Reproduce all of the data below, substituting "Display" for each occurrence of "Viewport" and leaving everything else unchanged.

------------------------------------

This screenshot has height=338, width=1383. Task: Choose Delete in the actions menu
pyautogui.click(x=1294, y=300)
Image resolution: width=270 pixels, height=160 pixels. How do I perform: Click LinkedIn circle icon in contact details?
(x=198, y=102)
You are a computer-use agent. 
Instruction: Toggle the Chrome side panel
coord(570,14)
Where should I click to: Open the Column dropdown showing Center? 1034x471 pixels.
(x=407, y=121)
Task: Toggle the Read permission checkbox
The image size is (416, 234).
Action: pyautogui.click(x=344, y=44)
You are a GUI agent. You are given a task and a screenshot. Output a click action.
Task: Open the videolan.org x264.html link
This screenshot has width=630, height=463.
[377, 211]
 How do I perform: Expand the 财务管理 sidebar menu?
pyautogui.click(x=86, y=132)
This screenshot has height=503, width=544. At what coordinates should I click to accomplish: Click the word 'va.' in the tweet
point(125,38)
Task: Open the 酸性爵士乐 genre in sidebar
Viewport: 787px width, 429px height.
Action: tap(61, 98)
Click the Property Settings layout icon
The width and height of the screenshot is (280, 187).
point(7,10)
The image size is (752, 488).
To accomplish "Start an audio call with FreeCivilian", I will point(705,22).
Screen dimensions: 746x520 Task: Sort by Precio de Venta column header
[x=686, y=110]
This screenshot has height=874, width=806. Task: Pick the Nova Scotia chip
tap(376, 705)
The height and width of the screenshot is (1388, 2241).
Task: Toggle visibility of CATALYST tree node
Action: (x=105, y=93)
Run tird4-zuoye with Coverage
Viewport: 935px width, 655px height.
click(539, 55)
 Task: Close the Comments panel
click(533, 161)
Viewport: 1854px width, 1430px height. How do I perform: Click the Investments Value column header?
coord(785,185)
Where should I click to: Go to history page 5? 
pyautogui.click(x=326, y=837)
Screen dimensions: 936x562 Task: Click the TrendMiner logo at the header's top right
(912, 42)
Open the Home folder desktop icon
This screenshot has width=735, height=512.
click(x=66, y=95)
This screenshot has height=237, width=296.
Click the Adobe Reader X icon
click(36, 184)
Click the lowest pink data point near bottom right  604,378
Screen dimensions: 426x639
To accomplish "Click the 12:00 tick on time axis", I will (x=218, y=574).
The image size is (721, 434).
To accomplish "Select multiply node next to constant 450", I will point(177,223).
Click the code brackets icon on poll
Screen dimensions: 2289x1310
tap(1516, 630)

------------------------------------

- Task output -
This screenshot has height=338, width=1383. Task: Choose Delete in the actions menu
pyautogui.click(x=1294, y=300)
Image resolution: width=270 pixels, height=160 pixels. How do I perform: Click LinkedIn circle icon in contact details?
(x=198, y=102)
You are a computer-use agent. 
Instruction: Toggle the Chrome side panel
coord(570,14)
Where should I click to: Open the Column dropdown showing Center? 1034x471 pixels.
(x=407, y=121)
Task: Toggle the Read permission checkbox
The image size is (416, 234).
Action: pyautogui.click(x=344, y=44)
You are a GUI agent. You are given a task and a screenshot. Output a click action.
Task: Open the videolan.org x264.html link
This screenshot has width=630, height=463.
[377, 211]
 How do I perform: Expand the 财务管理 sidebar menu?
pyautogui.click(x=86, y=132)
This screenshot has height=503, width=544. At what coordinates should I click to accomplish: Click the word 'va.' in the tweet
point(125,38)
Task: Open the 酸性爵士乐 genre in sidebar
Display: 787px width, 429px height.
Action: tap(61, 98)
Click the Property Settings layout icon
The width and height of the screenshot is (280, 187).
point(7,10)
The image size is (752, 488).
To accomplish "Start an audio call with FreeCivilian", I will point(705,22).
Screen dimensions: 746x520 Task: Sort by Precio de Venta column header
[x=686, y=110]
This screenshot has height=874, width=806. Task: Pick the Nova Scotia chip
tap(376, 705)
The height and width of the screenshot is (1388, 2241).
Task: Toggle visibility of CATALYST tree node
Action: (x=105, y=93)
Run tird4-zuoye with Coverage
Display: 935px width, 655px height.
click(539, 55)
 Task: Close the Comments panel
click(533, 161)
Display: 1854px width, 1430px height. How do I perform: Click the Investments Value column header?
coord(785,185)
Where should I click to: Go to history page 5? 
pyautogui.click(x=326, y=837)
Screen dimensions: 936x562 Task: Click the TrendMiner logo at the header's top right
(912, 42)
Open the Home folder desktop icon
This screenshot has width=735, height=512.
click(x=66, y=95)
This screenshot has height=237, width=296.
Click the Adobe Reader X icon
click(36, 184)
Click the lowest pink data point near bottom right  604,378
Screen dimensions: 426x639
To accomplish "Click the 12:00 tick on time axis", I will (x=218, y=574).
The image size is (721, 434).
To accomplish "Select multiply node next to constant 450", I will point(177,223).
Click the code brackets icon on poll
Screen dimensions: 2289x1310
tap(1516, 630)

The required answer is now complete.